_Requirement_.
With the pictures left out, set down the line containing "You are a GUI" and each line after it to the end of the material, exactly as written.

═════ Input records ═════

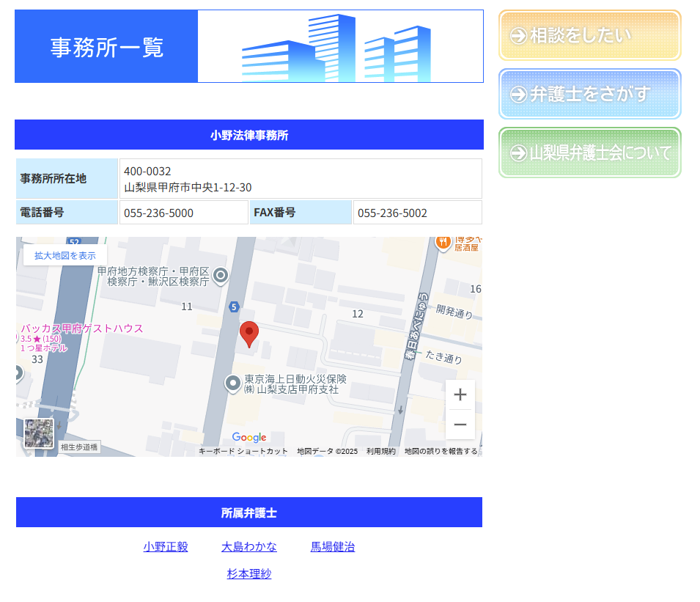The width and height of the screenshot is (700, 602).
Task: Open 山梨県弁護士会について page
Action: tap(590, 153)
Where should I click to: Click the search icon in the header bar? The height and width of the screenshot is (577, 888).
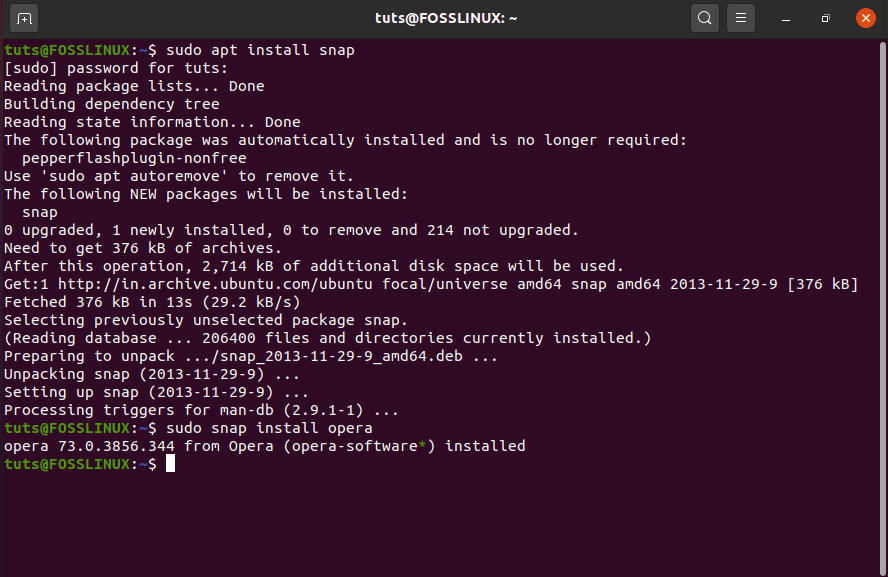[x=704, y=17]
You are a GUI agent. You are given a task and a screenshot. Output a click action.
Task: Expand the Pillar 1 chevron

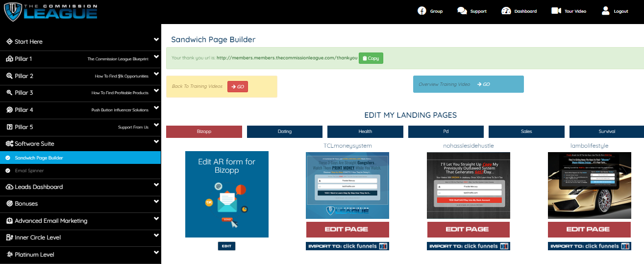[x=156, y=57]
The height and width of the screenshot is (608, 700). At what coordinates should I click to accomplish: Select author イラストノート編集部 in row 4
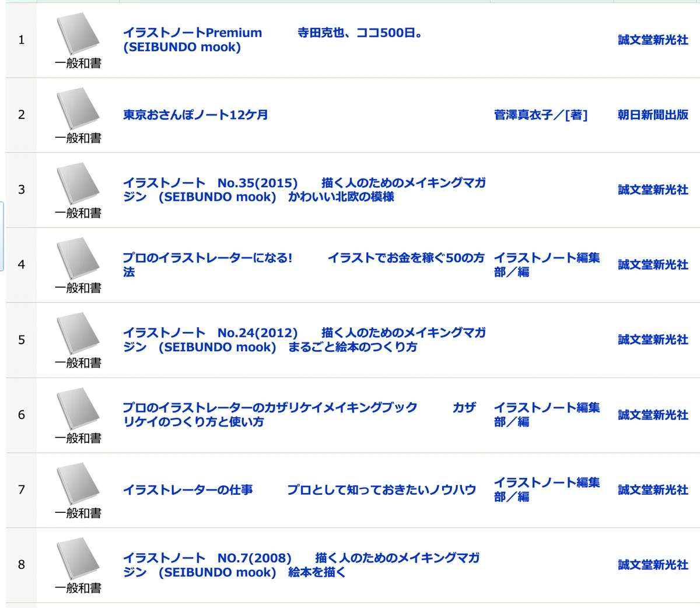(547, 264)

═════

_Finished task_.
You are a GUI agent. You are given a task and a screenshot. Output a click action.
Task: Expand the Pillar 1 chevron

[x=156, y=57]
The height and width of the screenshot is (608, 700). At what coordinates should I click to accomplish: Select author イラストノート編集部 in row 4
(547, 264)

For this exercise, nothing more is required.